Top of Records

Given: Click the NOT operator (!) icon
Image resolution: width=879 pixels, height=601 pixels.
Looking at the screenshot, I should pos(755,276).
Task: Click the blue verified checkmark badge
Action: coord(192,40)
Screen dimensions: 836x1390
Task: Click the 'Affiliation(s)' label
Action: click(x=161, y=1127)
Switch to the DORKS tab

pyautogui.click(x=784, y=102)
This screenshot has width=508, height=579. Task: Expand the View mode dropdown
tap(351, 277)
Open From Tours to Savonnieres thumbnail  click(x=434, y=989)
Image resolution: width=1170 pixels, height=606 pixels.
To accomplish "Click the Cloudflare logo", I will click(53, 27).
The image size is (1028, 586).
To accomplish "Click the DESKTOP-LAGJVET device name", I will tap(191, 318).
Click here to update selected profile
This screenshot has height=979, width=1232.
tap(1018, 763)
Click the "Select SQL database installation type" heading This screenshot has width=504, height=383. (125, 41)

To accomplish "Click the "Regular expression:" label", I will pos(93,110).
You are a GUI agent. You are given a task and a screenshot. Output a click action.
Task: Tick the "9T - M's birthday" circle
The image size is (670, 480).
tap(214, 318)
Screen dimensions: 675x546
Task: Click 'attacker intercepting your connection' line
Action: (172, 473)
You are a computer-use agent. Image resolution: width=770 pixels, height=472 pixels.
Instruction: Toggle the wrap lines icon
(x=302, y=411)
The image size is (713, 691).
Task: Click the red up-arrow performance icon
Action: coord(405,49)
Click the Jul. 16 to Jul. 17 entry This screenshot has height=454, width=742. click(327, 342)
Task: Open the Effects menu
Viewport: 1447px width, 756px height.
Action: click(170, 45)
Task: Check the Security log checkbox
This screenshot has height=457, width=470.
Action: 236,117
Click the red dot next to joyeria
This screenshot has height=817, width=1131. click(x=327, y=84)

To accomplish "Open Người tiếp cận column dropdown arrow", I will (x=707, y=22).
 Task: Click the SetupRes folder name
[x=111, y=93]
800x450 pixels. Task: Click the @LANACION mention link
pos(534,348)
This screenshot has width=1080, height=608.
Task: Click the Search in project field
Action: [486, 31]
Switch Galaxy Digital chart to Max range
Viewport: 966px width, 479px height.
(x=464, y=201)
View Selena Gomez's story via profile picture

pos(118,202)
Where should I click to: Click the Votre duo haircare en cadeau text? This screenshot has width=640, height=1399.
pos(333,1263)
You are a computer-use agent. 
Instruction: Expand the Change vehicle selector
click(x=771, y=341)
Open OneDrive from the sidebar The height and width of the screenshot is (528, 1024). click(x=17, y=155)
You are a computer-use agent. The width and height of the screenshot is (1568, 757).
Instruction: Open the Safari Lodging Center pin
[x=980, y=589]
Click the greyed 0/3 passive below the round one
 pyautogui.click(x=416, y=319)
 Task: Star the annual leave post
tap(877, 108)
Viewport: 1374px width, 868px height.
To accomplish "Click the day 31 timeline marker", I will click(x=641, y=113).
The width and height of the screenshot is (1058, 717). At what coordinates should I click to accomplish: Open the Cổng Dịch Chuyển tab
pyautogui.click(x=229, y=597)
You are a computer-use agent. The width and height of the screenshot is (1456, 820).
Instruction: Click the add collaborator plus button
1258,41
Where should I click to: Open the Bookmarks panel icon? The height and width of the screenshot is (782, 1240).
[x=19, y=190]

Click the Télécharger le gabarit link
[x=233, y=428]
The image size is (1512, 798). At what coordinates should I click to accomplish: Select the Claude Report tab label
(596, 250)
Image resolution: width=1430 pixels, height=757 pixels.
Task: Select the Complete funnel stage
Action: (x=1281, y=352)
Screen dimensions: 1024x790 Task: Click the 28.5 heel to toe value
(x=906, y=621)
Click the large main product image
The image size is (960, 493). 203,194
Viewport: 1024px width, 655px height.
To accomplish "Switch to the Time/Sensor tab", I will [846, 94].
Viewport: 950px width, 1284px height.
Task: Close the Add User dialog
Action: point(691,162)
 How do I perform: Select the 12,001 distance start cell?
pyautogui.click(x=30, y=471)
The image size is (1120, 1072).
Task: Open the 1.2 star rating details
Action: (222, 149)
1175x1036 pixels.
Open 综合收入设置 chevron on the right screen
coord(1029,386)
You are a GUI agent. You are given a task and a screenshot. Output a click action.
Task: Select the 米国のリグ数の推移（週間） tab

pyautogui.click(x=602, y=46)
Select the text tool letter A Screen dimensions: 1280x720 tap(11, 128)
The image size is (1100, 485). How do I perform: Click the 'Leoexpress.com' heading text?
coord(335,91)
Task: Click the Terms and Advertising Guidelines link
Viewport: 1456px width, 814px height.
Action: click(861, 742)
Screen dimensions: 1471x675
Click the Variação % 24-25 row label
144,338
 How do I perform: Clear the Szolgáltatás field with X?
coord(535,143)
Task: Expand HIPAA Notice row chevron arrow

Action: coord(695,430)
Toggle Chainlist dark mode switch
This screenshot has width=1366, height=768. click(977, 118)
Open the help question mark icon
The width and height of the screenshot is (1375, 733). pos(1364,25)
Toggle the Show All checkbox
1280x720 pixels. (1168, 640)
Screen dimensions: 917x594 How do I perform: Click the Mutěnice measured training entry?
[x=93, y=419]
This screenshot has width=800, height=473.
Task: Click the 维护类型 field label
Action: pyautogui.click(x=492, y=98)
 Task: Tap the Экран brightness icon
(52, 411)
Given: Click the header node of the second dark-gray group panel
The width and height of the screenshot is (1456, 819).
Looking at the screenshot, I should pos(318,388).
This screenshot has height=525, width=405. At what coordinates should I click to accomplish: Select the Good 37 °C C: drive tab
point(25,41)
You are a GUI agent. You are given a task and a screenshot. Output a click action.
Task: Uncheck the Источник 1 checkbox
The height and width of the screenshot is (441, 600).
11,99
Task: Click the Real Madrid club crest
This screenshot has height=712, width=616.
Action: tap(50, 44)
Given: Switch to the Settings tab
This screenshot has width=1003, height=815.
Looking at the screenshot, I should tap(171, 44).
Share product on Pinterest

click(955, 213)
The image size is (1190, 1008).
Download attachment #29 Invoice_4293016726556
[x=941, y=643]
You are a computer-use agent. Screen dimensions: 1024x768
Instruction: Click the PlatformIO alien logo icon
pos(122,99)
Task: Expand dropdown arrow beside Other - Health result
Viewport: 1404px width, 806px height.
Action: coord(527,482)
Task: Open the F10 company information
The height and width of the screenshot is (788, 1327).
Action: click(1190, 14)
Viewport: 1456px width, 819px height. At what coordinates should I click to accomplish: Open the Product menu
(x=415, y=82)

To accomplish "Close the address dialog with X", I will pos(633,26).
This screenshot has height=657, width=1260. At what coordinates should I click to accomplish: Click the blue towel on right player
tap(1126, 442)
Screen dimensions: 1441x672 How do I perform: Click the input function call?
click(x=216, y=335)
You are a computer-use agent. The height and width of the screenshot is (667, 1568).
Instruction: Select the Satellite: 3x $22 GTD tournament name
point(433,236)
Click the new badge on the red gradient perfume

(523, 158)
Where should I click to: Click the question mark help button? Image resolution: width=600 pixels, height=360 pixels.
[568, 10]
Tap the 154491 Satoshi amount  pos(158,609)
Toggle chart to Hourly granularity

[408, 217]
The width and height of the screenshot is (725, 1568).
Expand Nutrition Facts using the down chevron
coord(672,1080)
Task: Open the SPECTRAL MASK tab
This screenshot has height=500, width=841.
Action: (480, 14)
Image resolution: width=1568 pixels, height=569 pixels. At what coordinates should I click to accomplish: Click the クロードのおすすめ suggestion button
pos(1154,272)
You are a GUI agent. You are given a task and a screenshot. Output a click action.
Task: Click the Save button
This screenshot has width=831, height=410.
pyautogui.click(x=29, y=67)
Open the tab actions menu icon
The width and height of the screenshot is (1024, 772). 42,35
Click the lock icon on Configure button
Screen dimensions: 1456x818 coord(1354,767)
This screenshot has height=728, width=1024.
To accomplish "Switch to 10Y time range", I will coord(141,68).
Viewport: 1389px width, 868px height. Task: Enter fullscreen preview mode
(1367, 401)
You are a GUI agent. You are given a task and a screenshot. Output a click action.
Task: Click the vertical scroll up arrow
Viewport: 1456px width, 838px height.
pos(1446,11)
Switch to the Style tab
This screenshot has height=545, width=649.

Bottom of Records

=== Task details ===
Reproduce the lines from the one with "This screenshot has height=500, width=841." to the end of the data exactly, leaving out every earlier line.

=== Problem solution ===
This screenshot has height=500, width=841.
Action: (480, 14)
Image resolution: width=1568 pixels, height=569 pixels. At what coordinates should I click to accomplish: Click the クロードのおすすめ suggestion button
pos(1154,272)
You are a GUI agent. You are given a task and a screenshot. Output a click action.
Task: Click the Save button
This screenshot has width=831, height=410.
pyautogui.click(x=29, y=67)
Open the tab actions menu icon
The width and height of the screenshot is (1024, 772). 42,35
Click the lock icon on Configure button
Screen dimensions: 1456x818 coord(1354,767)
This screenshot has height=728, width=1024.
To accomplish "Switch to 10Y time range", I will coord(141,68).
Viewport: 1389px width, 868px height. Task: Enter fullscreen preview mode
(1367, 401)
You are a GUI agent. You are given a task and a screenshot. Output a click action.
Task: Click the vertical scroll up arrow
Viewport: 1456px width, 838px height.
pos(1446,11)
Switch to the Style tab
This screenshot has height=545, width=649.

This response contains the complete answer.